Compliance and beyond: Governing sustainability risk in a complex world
Recent regulatory recalibration around sustainability obligations has created some space for reflection, but it has not reduced sustainability risk. Extreme weather events, energy insecurity, artificial intelligence, climate litigation and greenwashing enforcement continue to intensify.
This article explores how Boards are responding by moving beyond a “minimum compliance” mind-set, and what effective governance oversight looks like in practice.
The landscape has changed – but the risk has not
The recalibration and simplification of certain sustainability obligations over the past year have given businesses some breathing room and a chance to reflect.
For most major businesses the challenge is now well understood – material sustainability risks are material business risks.
This means Boards must engage with sustainability from a strategic and financial perspective, asking not just “are we compliant?” but “are we exposed, and are we prepared?”
Why the urgency is growing
More studies are predicting that the world remains off track from the 1.5°C warming limit set out in the Paris Agreement and some are saying this limit may even be breached before 2030. As a result, governments, policymakers and businesses are shifting focus towards climate adaptation alongside mitigation and improving resilience in operations and economies. In parallel, they are balancing energy security, affordability, growth and competitiveness needs - as well as emerging resource constraints associated with AI, and differing regional approaches to the transition. Taken together, these factors present a markedly more complex external landscape than in previous years.
From a regulatory perspective, the concept of a truly global sustainability reporting framework implemented consistently across jurisdictions remains elusive, and although there have been attempts to roll back regimes in some countries, in others they continue to proliferate. As a result, businesses continue to face the challenge of meeting multiple reporting obligations while presenting a coherent and credible picture of the business as a whole.
It can be challenging to know how to position the business when the prevailing public narrative is around target-dropping and pulling back on climate disclosures, but this public narrative can be misleading. On the whole, businesses’ GHG emissions reduction and other climate-related commitments remain in place, are disclosed in some shape or form, remain science-based and continue to be scrutinised by stakeholders. Boards should not assume that a quieter public debate signals reduced scrutiny or ambition.

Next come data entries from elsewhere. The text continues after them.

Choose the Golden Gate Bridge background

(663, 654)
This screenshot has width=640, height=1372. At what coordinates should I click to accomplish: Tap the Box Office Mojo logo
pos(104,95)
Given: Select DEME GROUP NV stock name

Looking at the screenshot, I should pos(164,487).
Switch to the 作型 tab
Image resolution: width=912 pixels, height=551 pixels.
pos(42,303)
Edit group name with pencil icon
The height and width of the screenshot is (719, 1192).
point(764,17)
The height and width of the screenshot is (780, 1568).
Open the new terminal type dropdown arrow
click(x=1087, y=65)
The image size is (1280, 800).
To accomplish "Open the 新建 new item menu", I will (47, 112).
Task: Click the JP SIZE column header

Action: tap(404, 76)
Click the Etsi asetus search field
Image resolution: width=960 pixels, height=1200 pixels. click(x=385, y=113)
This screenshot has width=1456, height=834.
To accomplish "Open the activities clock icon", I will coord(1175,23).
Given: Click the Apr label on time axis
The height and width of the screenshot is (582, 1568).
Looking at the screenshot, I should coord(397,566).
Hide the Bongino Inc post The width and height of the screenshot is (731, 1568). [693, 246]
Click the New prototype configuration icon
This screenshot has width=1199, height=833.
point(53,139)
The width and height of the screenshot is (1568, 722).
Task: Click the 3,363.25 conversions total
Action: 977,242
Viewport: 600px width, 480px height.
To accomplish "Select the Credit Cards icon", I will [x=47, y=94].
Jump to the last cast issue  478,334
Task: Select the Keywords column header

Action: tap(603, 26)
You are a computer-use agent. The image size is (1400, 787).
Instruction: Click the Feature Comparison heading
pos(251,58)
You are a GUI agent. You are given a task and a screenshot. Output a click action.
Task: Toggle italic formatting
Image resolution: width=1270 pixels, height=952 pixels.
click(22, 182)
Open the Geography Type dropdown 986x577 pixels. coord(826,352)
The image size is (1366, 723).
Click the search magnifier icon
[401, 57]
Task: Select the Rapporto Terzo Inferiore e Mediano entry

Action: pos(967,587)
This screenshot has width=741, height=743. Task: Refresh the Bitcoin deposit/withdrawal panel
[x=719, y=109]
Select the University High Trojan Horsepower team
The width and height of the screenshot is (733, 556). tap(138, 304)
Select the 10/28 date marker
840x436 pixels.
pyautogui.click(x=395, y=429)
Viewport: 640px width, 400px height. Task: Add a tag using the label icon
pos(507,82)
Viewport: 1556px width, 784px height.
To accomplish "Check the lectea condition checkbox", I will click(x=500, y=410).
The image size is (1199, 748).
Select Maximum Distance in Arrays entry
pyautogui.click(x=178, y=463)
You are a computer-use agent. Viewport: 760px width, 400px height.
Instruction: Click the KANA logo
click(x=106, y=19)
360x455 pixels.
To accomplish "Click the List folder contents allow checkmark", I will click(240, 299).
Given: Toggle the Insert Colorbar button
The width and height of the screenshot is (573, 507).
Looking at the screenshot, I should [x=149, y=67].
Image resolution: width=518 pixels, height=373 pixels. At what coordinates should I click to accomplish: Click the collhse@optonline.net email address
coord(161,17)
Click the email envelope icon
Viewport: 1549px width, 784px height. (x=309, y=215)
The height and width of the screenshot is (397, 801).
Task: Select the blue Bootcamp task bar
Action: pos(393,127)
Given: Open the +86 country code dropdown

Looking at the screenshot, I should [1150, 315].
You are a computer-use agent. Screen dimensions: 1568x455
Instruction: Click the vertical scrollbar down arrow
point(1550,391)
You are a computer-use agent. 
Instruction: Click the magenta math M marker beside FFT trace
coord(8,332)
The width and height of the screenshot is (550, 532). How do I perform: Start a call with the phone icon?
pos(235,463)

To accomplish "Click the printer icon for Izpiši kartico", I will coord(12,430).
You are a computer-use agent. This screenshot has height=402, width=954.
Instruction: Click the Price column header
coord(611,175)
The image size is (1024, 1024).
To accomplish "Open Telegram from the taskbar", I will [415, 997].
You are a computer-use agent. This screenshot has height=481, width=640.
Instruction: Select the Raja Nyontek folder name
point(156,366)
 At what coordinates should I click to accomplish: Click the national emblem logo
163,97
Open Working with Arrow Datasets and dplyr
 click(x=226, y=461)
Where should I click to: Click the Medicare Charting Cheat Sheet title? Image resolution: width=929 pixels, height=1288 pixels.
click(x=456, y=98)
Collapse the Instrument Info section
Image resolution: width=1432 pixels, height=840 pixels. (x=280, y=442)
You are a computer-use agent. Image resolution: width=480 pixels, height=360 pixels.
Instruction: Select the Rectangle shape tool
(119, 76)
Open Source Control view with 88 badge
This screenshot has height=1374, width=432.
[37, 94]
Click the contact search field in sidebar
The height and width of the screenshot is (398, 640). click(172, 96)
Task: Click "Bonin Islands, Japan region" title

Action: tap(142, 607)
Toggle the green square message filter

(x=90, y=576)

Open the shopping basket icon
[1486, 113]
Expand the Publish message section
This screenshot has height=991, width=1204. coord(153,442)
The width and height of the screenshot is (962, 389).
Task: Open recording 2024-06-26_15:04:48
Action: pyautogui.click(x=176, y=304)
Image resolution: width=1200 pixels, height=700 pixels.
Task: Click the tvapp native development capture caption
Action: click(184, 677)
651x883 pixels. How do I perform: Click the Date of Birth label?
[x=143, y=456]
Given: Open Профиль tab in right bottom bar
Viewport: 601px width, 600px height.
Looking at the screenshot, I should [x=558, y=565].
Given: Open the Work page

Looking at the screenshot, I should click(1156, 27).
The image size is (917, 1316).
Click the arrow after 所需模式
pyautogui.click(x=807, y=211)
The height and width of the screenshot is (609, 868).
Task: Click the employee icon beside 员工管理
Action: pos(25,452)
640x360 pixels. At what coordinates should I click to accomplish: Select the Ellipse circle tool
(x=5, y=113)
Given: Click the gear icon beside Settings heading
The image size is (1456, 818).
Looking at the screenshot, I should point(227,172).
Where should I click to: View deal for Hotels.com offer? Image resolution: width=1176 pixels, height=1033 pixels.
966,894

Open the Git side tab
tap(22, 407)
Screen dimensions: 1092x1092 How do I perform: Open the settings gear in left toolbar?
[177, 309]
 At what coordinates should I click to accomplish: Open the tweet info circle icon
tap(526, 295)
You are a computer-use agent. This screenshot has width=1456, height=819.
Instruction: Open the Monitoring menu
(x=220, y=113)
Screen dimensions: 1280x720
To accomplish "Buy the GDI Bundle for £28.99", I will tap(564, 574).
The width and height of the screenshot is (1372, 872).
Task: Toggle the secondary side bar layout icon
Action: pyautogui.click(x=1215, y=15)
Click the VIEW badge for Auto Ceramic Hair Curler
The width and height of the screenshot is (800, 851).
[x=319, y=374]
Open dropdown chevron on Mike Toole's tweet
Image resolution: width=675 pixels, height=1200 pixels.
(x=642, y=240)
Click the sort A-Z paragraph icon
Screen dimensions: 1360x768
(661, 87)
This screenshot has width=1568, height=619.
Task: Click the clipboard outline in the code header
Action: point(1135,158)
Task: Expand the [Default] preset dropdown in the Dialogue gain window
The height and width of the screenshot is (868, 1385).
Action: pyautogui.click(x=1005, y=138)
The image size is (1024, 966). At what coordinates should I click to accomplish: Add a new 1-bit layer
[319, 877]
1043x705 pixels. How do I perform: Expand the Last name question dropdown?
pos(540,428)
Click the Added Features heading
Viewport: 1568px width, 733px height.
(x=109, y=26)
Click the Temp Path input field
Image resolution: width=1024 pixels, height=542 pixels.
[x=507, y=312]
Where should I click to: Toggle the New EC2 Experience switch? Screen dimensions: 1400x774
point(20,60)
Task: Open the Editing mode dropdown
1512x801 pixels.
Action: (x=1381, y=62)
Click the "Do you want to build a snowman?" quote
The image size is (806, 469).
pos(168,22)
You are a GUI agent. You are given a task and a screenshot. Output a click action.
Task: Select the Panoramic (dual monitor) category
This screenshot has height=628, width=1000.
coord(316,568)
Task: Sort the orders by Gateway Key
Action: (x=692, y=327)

Climate litigation remains a live and intensifying risk. Particularly as frustration grows with perceived policy inaction, businesses are experiencing demands for their own climate strategies to demonstrate greater ambition, opposition to projects alleged to be incompatible with climate goals, and claims seeking accountability for alleged environmental harms. Parent company exposure for social and environmental harm in overseas jurisdictions continues to be tested in the courts, and a landmark finding in the UK High Court at the end of 2025 has sharpened focus on subsidiary governance and the management of environmental and social risks in jurisdictions with robust environmental regimes.
In parallel, regulators worldwide are ramping up enforcement action against greenwashing, focussing increasingly on the perceived substance of corporate climate strategies, and businesses are increasingly deploying greenwashing claims strategically against competitors. Companies which are finding it increasingly difficult to meet their climate goals are questioning whether they can continue to maintain them without unintentionally giving stakeholders a false impression of how challenging achieving them will be.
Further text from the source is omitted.